[Collected data entries]
________________________
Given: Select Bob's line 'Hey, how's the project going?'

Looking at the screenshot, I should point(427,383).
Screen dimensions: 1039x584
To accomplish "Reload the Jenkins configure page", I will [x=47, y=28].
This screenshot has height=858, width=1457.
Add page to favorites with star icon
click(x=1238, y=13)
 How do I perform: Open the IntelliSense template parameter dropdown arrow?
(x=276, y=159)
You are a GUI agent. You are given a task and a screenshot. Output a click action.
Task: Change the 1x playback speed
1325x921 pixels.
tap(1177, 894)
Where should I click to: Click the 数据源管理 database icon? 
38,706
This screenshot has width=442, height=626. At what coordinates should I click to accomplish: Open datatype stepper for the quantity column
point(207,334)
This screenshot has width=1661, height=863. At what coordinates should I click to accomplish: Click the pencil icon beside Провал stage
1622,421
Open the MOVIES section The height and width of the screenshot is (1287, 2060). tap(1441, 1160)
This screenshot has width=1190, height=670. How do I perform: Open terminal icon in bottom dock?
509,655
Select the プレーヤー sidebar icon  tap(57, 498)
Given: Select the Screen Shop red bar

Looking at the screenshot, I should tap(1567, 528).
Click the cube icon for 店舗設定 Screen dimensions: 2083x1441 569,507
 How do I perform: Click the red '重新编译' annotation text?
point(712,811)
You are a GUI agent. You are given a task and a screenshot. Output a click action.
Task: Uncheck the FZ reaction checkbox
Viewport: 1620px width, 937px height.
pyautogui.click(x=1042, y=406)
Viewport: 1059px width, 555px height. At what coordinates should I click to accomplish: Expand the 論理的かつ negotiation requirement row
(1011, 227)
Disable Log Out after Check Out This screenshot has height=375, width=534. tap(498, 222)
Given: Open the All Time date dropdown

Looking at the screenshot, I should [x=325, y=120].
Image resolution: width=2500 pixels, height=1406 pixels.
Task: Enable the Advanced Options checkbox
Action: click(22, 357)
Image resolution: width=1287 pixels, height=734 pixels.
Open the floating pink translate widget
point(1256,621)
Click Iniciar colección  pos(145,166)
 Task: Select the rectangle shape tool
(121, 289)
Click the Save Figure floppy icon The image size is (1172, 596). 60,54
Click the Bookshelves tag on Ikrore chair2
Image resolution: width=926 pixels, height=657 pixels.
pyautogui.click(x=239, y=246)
________________________
▶ **Required work**: Among the records, find all lines that include the string "dimensions" and return them.

▶ **Response box**:
Screen dimensions: 1039x584
Click the cube icon for 店舗設定 Screen dimensions: 2083x1441 569,507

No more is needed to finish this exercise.